__WHAT THE TASK REQUIRES__. Once you have read the listing, output it exactly and completely.

__GIVEN RECORDS__.
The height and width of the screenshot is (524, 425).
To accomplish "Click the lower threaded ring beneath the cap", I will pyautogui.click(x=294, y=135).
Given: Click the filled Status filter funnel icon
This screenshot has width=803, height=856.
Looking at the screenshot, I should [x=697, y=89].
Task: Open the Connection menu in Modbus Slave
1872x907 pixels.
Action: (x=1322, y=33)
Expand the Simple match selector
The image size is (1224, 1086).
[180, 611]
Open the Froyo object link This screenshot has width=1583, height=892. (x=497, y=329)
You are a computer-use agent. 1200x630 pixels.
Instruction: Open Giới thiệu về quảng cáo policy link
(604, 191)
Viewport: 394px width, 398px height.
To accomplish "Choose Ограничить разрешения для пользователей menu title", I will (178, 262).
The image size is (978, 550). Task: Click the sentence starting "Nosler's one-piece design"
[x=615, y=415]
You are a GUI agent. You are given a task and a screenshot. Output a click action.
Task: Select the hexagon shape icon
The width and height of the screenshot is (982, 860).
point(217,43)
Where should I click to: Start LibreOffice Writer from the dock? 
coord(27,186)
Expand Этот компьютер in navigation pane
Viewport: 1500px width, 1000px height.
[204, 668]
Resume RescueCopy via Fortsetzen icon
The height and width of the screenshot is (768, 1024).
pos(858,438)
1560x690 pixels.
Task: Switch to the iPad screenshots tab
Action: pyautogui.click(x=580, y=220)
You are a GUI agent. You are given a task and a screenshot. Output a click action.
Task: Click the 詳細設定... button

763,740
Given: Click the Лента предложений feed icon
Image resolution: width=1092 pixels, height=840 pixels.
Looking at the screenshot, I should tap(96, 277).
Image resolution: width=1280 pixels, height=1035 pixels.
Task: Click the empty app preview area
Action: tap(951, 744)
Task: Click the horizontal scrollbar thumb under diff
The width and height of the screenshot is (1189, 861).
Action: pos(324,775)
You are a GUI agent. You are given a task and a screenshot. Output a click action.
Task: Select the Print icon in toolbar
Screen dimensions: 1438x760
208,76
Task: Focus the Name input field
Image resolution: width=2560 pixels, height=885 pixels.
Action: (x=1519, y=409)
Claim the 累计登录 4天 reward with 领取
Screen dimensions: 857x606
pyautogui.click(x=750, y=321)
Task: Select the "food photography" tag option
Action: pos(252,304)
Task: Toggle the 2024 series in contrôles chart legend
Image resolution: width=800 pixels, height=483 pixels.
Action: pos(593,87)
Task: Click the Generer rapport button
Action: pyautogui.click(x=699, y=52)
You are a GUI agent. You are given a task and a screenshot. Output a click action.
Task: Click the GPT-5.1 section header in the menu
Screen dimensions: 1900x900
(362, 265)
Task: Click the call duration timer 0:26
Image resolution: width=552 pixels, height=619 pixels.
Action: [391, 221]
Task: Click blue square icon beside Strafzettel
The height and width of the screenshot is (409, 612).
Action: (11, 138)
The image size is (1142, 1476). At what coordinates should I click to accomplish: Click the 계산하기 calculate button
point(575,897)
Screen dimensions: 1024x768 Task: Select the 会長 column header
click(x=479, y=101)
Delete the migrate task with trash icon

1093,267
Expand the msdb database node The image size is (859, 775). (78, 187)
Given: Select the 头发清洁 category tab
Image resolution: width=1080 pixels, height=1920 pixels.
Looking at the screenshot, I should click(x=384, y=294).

__OUTPUT FOR THIS TASK__.
The height and width of the screenshot is (524, 425).
To accomplish "Click the lower threaded ring beneath the cap", I will pyautogui.click(x=294, y=135).
Given: Click the filled Status filter funnel icon
This screenshot has width=803, height=856.
Looking at the screenshot, I should [x=697, y=89].
Task: Open the Connection menu in Modbus Slave
1872x907 pixels.
Action: (x=1322, y=33)
Expand the Simple match selector
The image size is (1224, 1086).
[180, 611]
Open the Froyo object link This screenshot has width=1583, height=892. (x=497, y=329)
You are a computer-use agent. 1200x630 pixels.
Instruction: Open Giới thiệu về quảng cáo policy link
(604, 191)
Viewport: 394px width, 398px height.
To accomplish "Choose Ограничить разрешения для пользователей menu title", I will (178, 262).
The image size is (978, 550). Task: Click the sentence starting "Nosler's one-piece design"
[x=615, y=415]
You are a GUI agent. You are given a task and a screenshot. Output a click action.
Task: Select the hexagon shape icon
The width and height of the screenshot is (982, 860).
point(217,43)
Where should I click to: Start LibreOffice Writer from the dock? 
coord(27,186)
Expand Этот компьютер in navigation pane
Viewport: 1500px width, 1000px height.
[204, 668]
Resume RescueCopy via Fortsetzen icon
The height and width of the screenshot is (768, 1024).
pos(858,438)
1560x690 pixels.
Task: Switch to the iPad screenshots tab
Action: pyautogui.click(x=580, y=220)
You are a GUI agent. You are given a task and a screenshot. Output a click action.
Task: Click the 詳細設定... button

763,740
Given: Click the Лента предложений feed icon
Image resolution: width=1092 pixels, height=840 pixels.
Looking at the screenshot, I should tap(96, 277).
Image resolution: width=1280 pixels, height=1035 pixels.
Task: Click the empty app preview area
Action: tap(951, 744)
Task: Click the horizontal scrollbar thumb under diff
The width and height of the screenshot is (1189, 861).
Action: pos(324,775)
You are a GUI agent. You are given a task and a screenshot. Output a click action.
Task: Select the Print icon in toolbar
Screen dimensions: 1438x760
208,76
Task: Focus the Name input field
Image resolution: width=2560 pixels, height=885 pixels.
Action: (x=1519, y=409)
Claim the 累计登录 4天 reward with 领取
Screen dimensions: 857x606
pyautogui.click(x=750, y=321)
Task: Select the "food photography" tag option
Action: pos(252,304)
Task: Toggle the 2024 series in contrôles chart legend
Image resolution: width=800 pixels, height=483 pixels.
Action: pos(593,87)
Task: Click the Generer rapport button
Action: pyautogui.click(x=699, y=52)
You are a GUI agent. You are given a task and a screenshot. Output a click action.
Task: Click the GPT-5.1 section header in the menu
Screen dimensions: 1900x900
(362, 265)
Task: Click the call duration timer 0:26
Image resolution: width=552 pixels, height=619 pixels.
Action: [391, 221]
Task: Click blue square icon beside Strafzettel
The height and width of the screenshot is (409, 612).
Action: (11, 138)
The image size is (1142, 1476). At what coordinates should I click to accomplish: Click the 계산하기 calculate button
point(575,897)
Screen dimensions: 1024x768 Task: Select the 会長 column header
click(x=479, y=101)
Delete the migrate task with trash icon

1093,267
Expand the msdb database node The image size is (859, 775). (78, 187)
Given: Select the 头发清洁 category tab
Image resolution: width=1080 pixels, height=1920 pixels.
Looking at the screenshot, I should click(x=384, y=294).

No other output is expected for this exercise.